From the material below, copy each line that contains the string "height".
::::
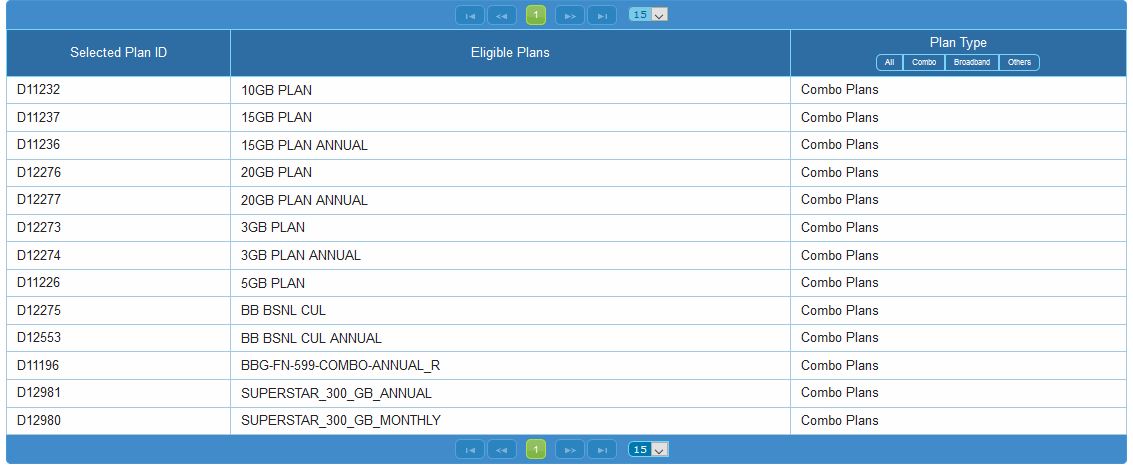Click next page icon in top paginator
This screenshot has height=471, width=1133.
569,15
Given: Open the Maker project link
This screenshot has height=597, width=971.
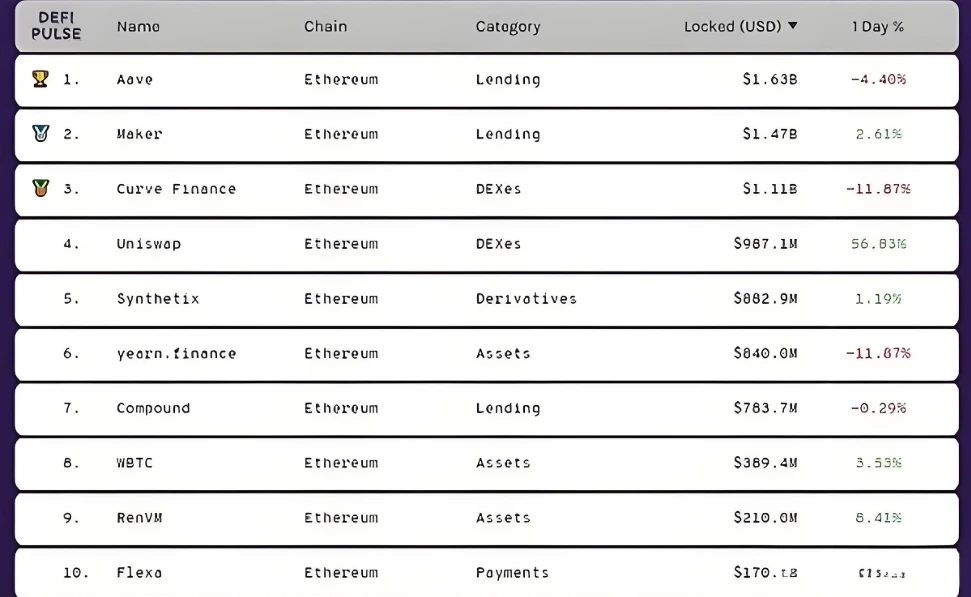Looking at the screenshot, I should [139, 134].

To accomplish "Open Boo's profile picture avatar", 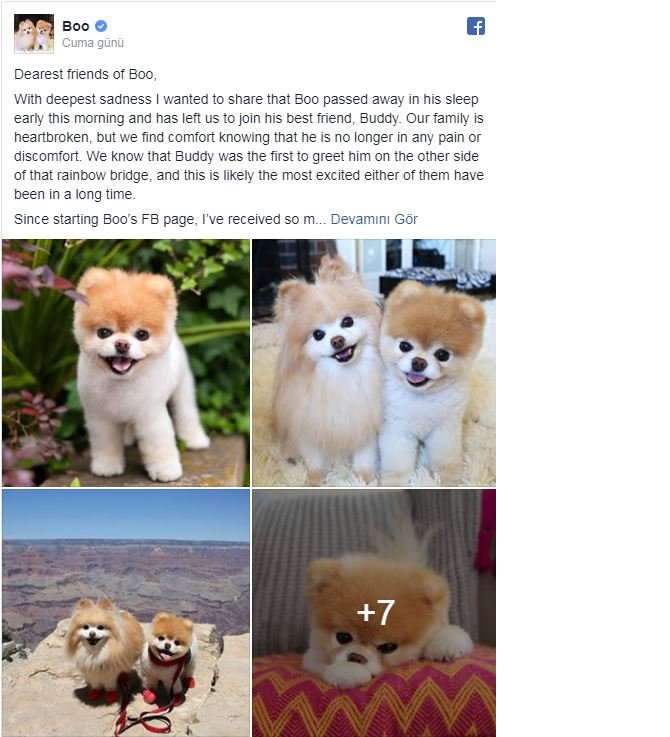I will pyautogui.click(x=34, y=33).

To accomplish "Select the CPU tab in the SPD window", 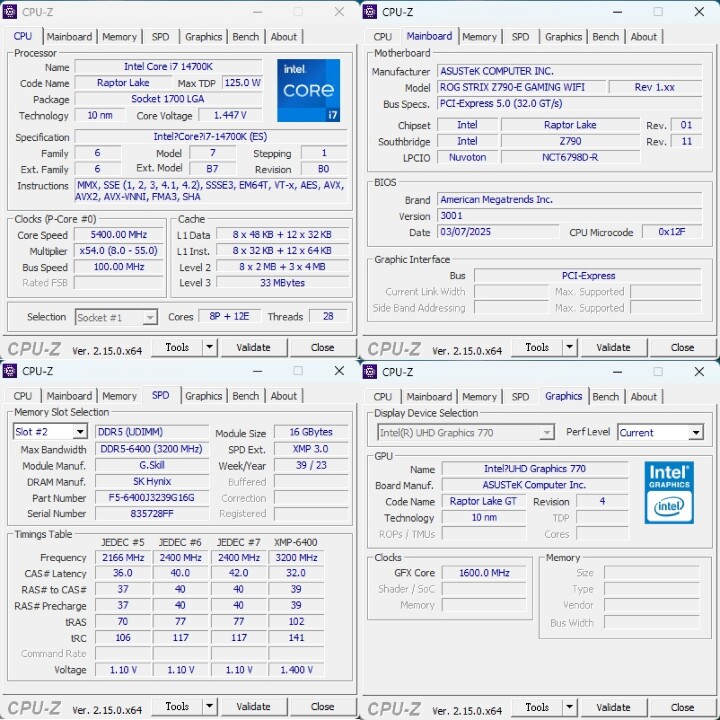I will tap(22, 396).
::::
§ **TASK SOLUTION**:
This screenshot has height=471, width=1133.
This screenshot has height=597, width=971.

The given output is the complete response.